Though no job is perfect, there comes a point when all of the negative feelings about one can really come to a head. If you’ve been down on your job lately, here’s how to get past some of the aggravation sources you might be dealing with.

1. Being micromanaged
Dealing with a micromanaging boss is never fun, especially if that person not only annoys you, but actually causes you to waste valuable time by constantly butting in and demanding updates on the work you’re doing. If you have the misfortune of reporting to a micromanager, your best bet is to figure out why your boss is constantly at your back. Is it a function of his or her personality, or is it something you did?

2. Having a packed meeting schedule
Be more judicious in the meeting invites you accept. Before you agree to attend a meeting, review its agenda and make sure your presence is truly required. If you can free up even an hour or two of time per week by saying no here and there, it’ll make a difference in your workload.
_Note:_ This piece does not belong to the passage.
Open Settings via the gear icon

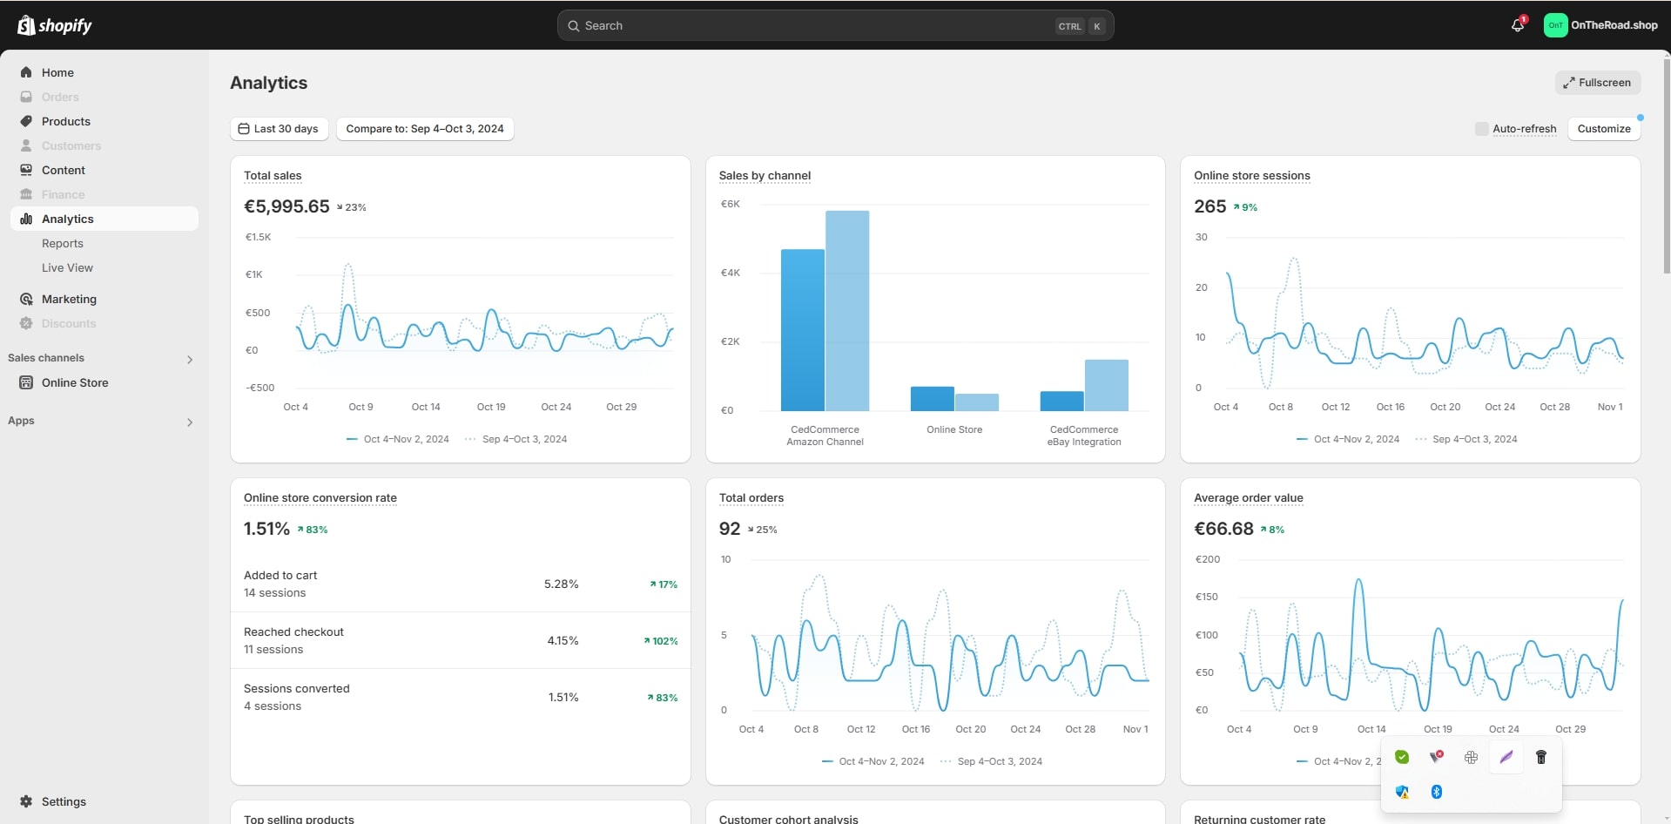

3. Your constant barrage of emails
Carve out a chunk of time each day to respond to emails, and ignore them otherwise. This way, you’ll be less likely to get distracted while working on important tasks.

Furthermore, having a set amount of time to address messages might enable you to vet them more properly.

4. Too much work and too little time
If you’re feeling overwhelmed by your workload, your best bet is to set priorities and arrange your schedule around them, if possible. This is something you can do on either a weekly or daily basis, depending on which works best for you. Knowing what items you really need to tackle will help you stay focused and avoid getting sidetracked by minor tasks that can wait.

We all go through bouts of frustration at work, but if you’re looking to improve your experience at the office, it pays to address those issues at the source rather than let them fester. Follow these tips, and with any luck, you’ll soon come to be more content and less disgruntled.